* _WHAT YOU ARE ASKED TO DO_: Search term "plus": please show all lines in the listing that contain it.

[Opening DATA EXTRACTS section]

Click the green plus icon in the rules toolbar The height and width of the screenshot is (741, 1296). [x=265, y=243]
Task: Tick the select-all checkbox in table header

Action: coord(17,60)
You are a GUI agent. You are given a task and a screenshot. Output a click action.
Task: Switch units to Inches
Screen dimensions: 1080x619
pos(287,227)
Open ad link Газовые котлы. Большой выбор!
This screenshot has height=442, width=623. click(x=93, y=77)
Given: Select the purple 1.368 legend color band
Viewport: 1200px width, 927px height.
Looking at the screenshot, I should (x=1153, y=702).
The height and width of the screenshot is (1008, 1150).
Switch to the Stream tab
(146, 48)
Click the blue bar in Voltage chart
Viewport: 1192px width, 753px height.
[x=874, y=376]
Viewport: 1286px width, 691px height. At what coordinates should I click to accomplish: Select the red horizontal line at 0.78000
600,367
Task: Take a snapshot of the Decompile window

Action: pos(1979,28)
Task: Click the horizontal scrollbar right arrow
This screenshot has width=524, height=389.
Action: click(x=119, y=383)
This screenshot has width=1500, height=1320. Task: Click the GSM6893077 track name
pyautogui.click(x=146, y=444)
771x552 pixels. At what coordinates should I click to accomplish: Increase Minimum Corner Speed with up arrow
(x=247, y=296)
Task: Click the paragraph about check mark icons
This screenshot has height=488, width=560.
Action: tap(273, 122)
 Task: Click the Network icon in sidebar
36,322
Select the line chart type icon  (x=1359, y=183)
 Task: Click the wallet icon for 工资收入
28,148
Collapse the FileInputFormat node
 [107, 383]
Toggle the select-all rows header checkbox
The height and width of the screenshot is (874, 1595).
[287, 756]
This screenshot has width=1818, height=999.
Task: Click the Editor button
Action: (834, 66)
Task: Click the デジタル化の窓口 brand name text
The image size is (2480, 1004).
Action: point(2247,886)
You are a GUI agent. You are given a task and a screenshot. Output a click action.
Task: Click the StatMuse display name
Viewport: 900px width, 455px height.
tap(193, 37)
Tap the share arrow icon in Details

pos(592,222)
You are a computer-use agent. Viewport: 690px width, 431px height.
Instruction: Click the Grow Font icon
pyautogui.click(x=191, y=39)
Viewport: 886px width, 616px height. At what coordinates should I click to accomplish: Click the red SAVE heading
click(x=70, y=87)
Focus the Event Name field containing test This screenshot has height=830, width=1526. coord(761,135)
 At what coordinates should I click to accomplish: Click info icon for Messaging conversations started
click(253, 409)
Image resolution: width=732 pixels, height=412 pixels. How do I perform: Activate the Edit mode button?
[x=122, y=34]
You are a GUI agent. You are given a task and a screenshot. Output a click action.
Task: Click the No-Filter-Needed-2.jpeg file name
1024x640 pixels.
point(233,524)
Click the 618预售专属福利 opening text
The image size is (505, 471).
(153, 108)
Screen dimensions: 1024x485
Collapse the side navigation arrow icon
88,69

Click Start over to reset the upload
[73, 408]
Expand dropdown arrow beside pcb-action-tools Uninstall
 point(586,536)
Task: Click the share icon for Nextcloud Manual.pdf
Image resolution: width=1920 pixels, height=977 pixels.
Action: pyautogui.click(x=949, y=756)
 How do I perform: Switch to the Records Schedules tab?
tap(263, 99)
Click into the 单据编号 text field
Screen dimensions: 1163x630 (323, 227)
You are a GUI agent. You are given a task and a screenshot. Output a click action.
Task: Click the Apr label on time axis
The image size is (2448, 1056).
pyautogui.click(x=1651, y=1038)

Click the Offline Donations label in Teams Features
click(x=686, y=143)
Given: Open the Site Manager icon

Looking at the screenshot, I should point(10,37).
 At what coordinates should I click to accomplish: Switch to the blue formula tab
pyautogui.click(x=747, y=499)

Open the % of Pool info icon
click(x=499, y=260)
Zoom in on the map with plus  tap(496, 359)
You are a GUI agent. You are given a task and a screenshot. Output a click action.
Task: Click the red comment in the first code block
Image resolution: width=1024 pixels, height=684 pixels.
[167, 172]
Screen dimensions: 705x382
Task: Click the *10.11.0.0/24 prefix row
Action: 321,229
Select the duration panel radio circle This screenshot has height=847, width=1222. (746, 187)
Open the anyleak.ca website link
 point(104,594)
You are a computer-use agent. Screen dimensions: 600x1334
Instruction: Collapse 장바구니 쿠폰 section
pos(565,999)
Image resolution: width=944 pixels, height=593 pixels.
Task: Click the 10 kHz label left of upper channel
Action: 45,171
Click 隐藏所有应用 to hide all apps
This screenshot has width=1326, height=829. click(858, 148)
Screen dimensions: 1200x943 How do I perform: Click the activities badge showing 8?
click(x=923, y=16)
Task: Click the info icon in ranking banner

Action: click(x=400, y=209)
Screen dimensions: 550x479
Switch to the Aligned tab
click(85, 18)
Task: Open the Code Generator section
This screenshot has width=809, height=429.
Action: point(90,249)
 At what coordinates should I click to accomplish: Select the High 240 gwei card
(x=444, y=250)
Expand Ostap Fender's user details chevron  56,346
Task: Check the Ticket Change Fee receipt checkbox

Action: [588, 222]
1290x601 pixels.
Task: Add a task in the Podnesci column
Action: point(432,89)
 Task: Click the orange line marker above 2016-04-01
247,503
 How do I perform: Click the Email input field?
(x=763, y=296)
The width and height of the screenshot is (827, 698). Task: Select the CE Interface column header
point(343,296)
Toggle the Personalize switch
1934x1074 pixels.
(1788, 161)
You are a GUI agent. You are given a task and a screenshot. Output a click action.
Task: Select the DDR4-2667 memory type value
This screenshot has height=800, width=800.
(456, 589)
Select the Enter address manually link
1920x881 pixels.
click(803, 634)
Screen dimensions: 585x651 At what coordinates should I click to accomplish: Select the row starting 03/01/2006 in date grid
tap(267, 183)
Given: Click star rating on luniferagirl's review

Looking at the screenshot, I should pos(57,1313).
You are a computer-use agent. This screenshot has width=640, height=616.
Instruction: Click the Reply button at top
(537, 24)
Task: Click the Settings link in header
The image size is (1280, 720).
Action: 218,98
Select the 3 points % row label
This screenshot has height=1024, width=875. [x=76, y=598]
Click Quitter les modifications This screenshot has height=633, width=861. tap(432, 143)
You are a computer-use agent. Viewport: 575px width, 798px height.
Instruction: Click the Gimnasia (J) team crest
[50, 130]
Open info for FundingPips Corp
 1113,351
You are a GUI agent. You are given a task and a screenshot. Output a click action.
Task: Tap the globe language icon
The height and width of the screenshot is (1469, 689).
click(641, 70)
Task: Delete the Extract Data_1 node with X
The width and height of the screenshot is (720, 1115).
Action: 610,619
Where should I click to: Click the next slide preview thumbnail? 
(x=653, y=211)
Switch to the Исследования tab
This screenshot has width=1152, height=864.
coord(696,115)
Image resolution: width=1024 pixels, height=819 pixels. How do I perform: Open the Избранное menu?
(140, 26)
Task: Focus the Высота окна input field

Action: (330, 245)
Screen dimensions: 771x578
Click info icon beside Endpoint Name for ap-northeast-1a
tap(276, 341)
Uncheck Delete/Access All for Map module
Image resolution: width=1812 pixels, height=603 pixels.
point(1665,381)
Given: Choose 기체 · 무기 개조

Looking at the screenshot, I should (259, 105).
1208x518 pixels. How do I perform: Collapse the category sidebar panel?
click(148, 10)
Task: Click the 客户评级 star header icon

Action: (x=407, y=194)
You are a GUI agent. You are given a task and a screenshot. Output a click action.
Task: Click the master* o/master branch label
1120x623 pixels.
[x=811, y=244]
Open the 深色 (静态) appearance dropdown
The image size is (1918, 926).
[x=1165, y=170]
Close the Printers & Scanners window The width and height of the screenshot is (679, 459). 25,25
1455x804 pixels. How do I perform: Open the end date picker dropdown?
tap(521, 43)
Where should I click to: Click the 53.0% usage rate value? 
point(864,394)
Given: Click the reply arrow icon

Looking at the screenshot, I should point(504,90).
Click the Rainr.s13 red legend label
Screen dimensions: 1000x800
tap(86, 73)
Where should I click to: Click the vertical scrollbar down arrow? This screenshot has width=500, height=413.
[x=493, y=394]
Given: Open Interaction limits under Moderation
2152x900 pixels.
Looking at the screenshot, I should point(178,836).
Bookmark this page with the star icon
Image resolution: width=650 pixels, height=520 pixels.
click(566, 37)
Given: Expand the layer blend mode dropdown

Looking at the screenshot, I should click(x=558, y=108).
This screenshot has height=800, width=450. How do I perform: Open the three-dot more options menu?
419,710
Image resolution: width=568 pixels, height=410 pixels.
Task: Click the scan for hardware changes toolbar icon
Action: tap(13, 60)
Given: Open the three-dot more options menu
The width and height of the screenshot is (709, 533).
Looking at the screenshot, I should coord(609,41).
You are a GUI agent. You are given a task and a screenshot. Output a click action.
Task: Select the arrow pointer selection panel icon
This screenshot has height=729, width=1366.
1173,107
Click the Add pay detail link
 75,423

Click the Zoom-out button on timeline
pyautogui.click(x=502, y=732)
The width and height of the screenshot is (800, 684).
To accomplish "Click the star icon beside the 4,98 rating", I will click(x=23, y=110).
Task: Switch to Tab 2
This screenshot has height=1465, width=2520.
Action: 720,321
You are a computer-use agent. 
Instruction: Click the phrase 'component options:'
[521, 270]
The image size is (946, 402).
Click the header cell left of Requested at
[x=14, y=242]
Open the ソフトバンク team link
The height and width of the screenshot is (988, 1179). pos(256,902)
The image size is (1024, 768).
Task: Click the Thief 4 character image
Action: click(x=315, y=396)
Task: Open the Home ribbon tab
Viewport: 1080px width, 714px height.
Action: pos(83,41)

[Closing DATA EXTRACTS section]

* _THE ANSWER_:
Click the green plus icon in the rules toolbar The height and width of the screenshot is (741, 1296). [x=265, y=243]
Zoom in on the map with plus  tap(496, 359)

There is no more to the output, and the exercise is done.